Ho rivisto quel sottotenente B***, che, due mesi fa, i facchini caricàrono in uno scompartimento di seconda classe da Bologna a Milano. La mamma e i parenti erano venuti a prènderlo, ma la gente era tanta, che non gli voleva far posto. Era tutto massacrato e la testa fasciata di nero come i condannati a morte. Ma ci doveva essere uno spiràglio in quelle bende, perchè mi riconobbe e scherzò con me, su la scuola, i compiti, Giulio Cesare. Dopo Modena si abbattè, e non parlò più.
Lo rividi e mi disse:
— La bocca è rimasta storta, l’occhio è perduto, non sarò più bello.
Avrà la medaglia al valore. Appena uscito dall’ospedale, vestirà in borghese. Disposto ancora a dare la vita, ma profondamente disilluso.

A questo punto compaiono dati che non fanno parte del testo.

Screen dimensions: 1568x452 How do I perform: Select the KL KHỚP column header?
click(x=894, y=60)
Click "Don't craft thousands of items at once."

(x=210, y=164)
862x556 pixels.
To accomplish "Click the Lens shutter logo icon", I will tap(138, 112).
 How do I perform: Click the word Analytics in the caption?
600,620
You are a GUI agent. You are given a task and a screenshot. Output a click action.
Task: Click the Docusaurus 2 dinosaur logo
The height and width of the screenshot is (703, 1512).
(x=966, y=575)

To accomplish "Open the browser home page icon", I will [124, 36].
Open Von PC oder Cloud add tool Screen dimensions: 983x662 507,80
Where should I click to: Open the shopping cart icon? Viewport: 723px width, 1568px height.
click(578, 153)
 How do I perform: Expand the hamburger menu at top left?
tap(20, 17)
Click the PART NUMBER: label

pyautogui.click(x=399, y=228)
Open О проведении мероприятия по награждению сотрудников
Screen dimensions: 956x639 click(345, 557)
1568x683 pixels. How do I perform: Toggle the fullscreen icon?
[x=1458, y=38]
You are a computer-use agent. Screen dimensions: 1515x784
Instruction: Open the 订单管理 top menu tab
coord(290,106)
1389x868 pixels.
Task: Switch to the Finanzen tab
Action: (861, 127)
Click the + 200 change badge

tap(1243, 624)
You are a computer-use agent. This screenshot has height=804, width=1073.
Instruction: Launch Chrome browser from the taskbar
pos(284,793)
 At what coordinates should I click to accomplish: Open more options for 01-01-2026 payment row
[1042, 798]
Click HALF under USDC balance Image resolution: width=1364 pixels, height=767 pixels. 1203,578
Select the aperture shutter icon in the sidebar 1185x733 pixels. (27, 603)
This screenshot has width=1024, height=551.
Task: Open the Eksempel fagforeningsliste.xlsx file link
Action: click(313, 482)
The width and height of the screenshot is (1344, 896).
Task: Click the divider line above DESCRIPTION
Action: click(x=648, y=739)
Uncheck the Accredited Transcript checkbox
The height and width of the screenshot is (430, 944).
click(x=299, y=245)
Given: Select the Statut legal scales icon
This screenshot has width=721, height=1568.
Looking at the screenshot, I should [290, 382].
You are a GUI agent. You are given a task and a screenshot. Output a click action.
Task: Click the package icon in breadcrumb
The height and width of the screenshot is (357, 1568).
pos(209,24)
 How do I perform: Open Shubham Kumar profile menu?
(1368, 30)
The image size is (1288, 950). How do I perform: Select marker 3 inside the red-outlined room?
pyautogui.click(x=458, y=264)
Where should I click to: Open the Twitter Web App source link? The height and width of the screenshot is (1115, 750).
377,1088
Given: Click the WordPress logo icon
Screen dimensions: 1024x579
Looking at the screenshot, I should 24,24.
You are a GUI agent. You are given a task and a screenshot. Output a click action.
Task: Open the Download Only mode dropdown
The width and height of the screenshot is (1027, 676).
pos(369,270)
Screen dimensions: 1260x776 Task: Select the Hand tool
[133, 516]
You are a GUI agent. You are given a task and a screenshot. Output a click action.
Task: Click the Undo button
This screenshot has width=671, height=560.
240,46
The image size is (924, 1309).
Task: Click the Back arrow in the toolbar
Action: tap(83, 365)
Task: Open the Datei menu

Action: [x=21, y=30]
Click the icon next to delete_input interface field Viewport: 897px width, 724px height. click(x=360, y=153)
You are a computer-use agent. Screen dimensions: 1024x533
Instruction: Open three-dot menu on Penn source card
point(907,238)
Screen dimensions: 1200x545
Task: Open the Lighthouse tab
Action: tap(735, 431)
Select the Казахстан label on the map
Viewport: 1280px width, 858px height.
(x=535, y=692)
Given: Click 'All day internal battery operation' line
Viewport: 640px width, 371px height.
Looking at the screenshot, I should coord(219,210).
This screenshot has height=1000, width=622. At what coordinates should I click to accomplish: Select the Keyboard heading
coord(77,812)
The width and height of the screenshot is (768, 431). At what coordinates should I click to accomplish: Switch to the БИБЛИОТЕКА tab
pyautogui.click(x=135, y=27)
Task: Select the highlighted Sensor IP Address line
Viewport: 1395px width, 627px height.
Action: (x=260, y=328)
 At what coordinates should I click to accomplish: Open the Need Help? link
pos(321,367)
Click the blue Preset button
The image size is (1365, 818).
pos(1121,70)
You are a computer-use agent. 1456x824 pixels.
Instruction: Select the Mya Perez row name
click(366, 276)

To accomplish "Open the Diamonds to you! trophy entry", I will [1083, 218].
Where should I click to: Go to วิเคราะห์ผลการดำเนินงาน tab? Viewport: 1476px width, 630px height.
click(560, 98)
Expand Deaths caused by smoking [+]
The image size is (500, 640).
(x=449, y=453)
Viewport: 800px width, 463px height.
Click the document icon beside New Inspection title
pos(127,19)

Mi raccontò che, l’altra sera, al Cova, andò a salutare con la sua benda nera, a mezza testa, un suo collega ufficiale di cavalleria, giubba a due petti. Ne ebbe questo saluto irònico:
— Ah, tu sei di quelli che han fatto la guerra?
Già: distinzione tra «fissi» e «fessi». I «fissi», imboscati, gli altri al fronte (fessi).